You say you have made a new kernel. Try booting your old kernel. Can you mount the partition then ?

```
unsupported optional features
```

can mean your need  *Quote:*   

> Ext2 extended attributes 

 in your kernel, and its now missing.

Is the filesystem really ext2 ?

200Gb is huge for a non journalled filesystem. can you mount it with the -t ext3 option to mount ?

----------

## lonepie

Thanks for the reply... I checked my kernel config and ext2 and ext3 extended attributes are available, along with several other options. I then rebuilt the kernel just to be sure, but that didn't seem to have any effect. I tried booting off of my old kernel and I still couldn't get the drive to mount. And yes, I'm sure it's ext2.. it has been working as such for over 2 years.

----------

## lonepie

I don't understand why I can mount the drive without problem if I boot up on a LiveCD... can anybody explain to me why I am able to mount on a livecd but not on my gentoo install?

----------

## NeddySeagoon

lonepie,

Maybe the kernel you are running did not come from the config you are checking ?

What does 

```
uname -a 
```

show ?

Look at the date/time, its the running kernel build date and time. Does it look right ?

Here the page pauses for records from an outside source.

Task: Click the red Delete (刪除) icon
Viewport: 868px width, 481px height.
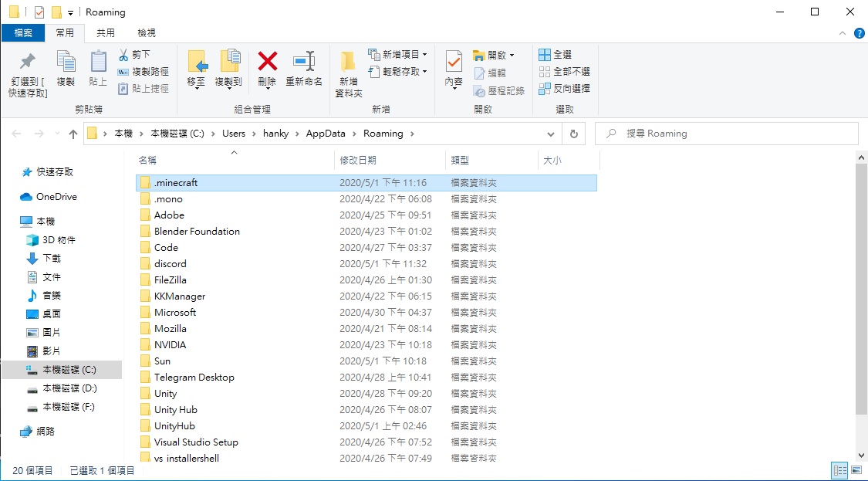Action: [267, 63]
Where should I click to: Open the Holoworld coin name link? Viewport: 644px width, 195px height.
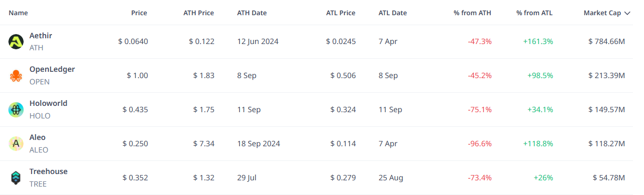pyautogui.click(x=48, y=103)
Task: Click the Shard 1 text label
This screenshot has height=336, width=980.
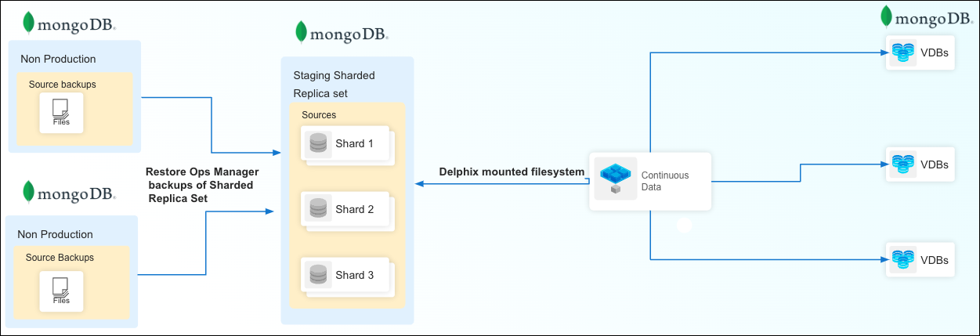Action: pyautogui.click(x=354, y=144)
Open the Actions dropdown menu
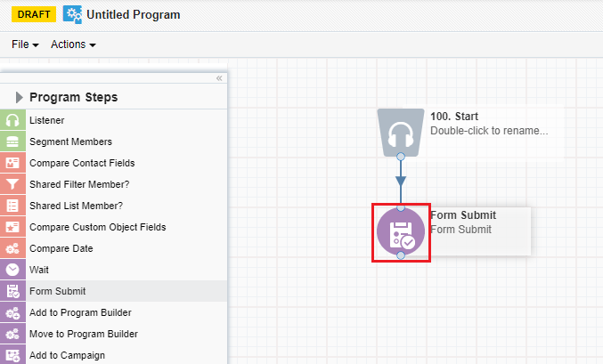Image resolution: width=603 pixels, height=364 pixels. 73,44
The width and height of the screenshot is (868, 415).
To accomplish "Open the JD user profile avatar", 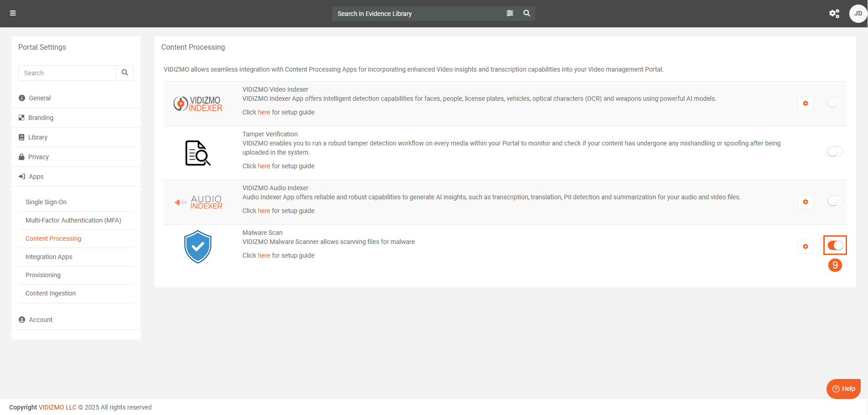I will point(858,13).
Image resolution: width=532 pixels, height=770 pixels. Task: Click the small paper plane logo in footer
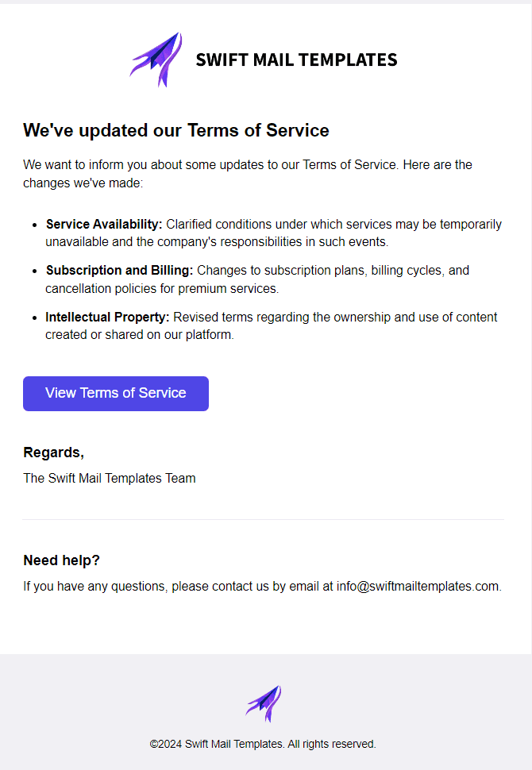264,703
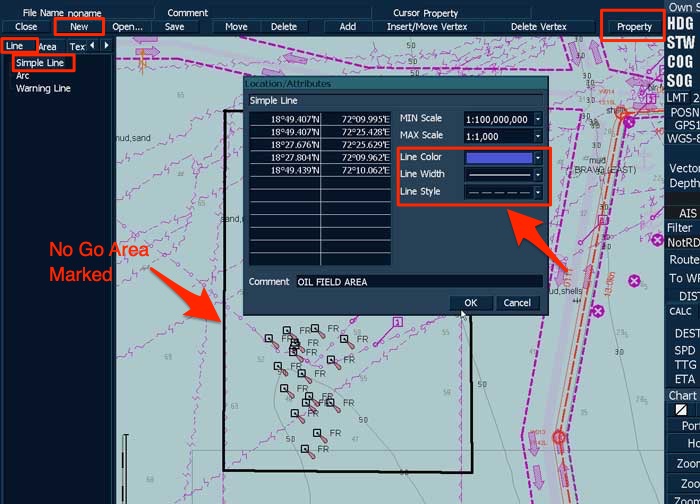Choose Arc from the line types
This screenshot has height=504, width=700.
click(22, 75)
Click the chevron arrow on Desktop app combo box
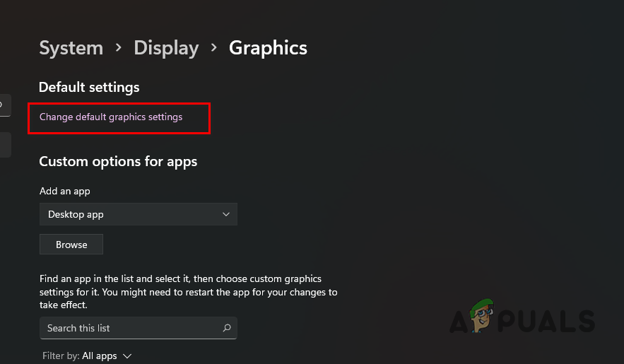Screen dimensions: 624x364 [226, 214]
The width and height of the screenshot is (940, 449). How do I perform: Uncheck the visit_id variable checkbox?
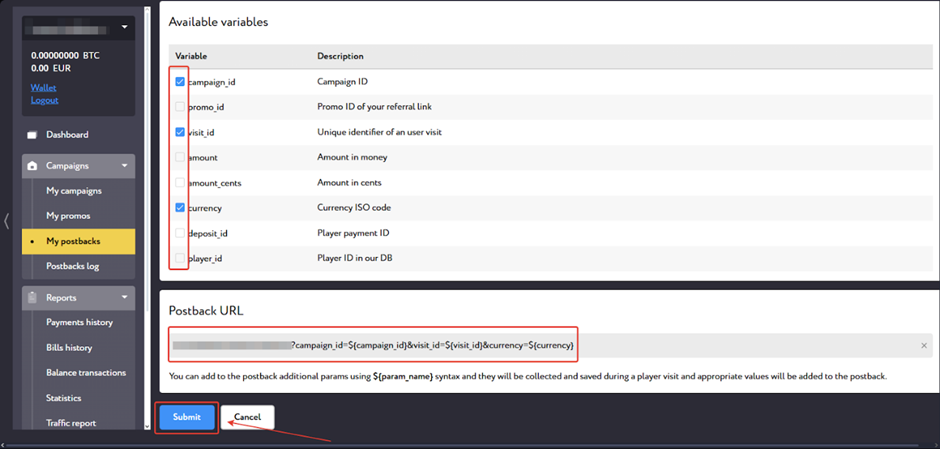[180, 132]
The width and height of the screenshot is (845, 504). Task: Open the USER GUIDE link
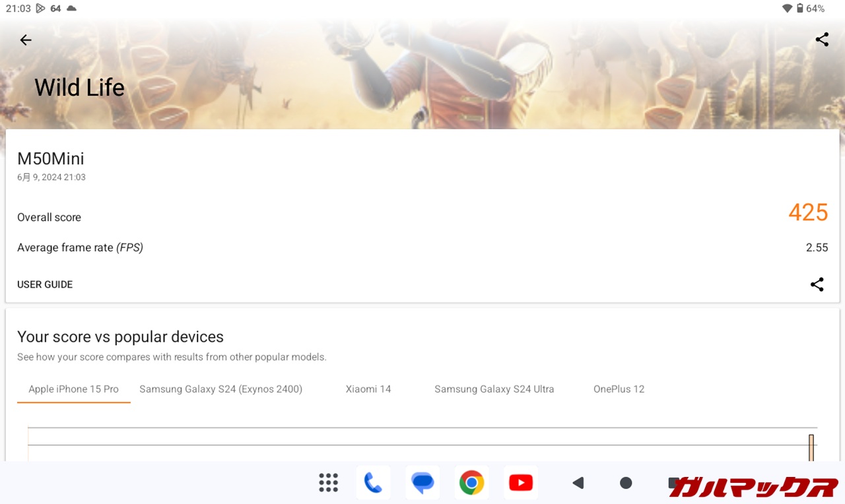(45, 284)
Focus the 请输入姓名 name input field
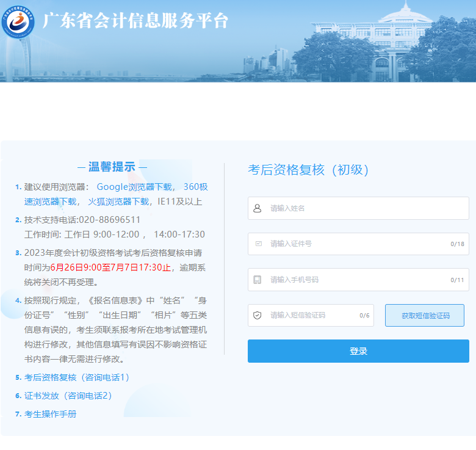The height and width of the screenshot is (450, 476). 366,208
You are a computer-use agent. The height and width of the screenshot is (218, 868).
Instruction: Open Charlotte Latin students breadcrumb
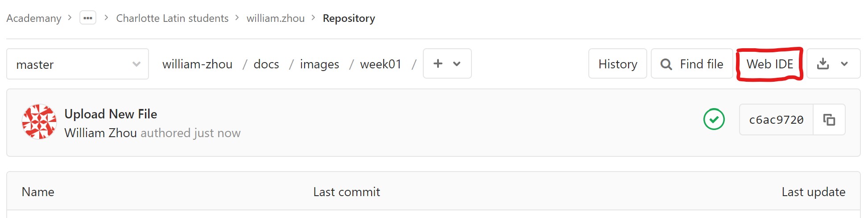coord(172,18)
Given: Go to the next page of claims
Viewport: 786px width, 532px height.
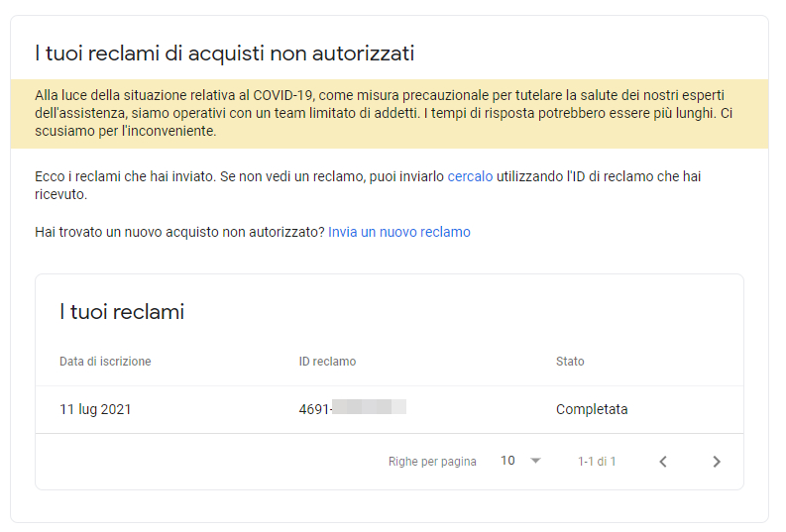Looking at the screenshot, I should [x=717, y=462].
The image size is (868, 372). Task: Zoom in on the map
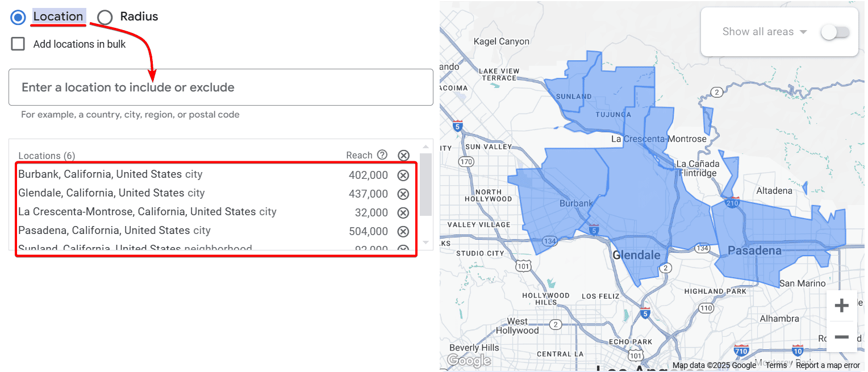click(x=841, y=305)
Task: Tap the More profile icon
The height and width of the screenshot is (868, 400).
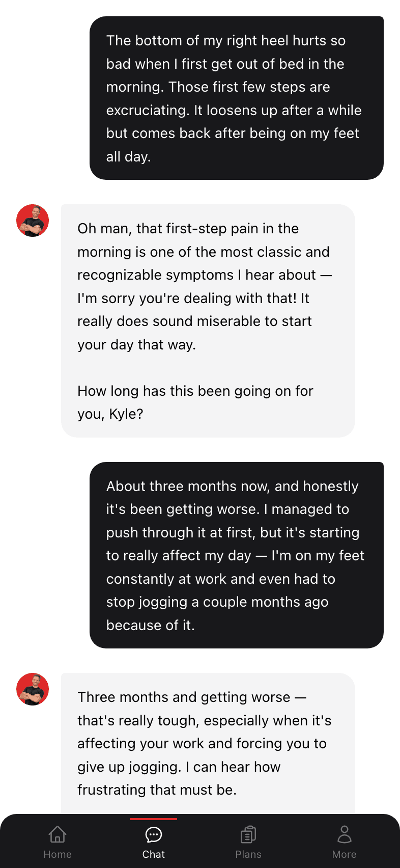Action: [x=345, y=834]
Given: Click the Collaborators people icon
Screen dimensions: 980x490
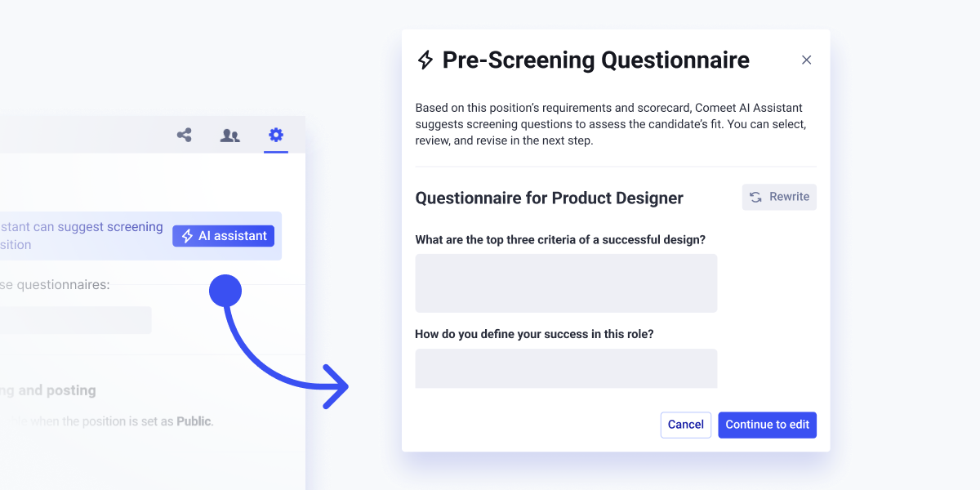Looking at the screenshot, I should click(229, 135).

How does it compare to the date/time on the file /usr/src/liniux/arch/<your_arch>/boot/bzImage ?

If the latter is more recent, you hane made an error installing your kernel.

----------

## lonepie

Here's the output from uname -a:

```
... 2.6.16-gentoo-r9 #3 SMP PREEMPT Sat Jun 10 12:31:50 EST 2006 i686 ...
```

The plot thickens... I bought a replacement drive today... booted off my livecd to format/partition it with reiserfs filesystem. I start copying a few of the more important files from the old drive to the new one. Now, when I boot back into gentoo, I get a very similar error message when trying to mount the new drive...

I'm rebuilding my kernel right now with the extended attributes for reiserfs, among other things that I may have overlooked before...I'll post when I get the results...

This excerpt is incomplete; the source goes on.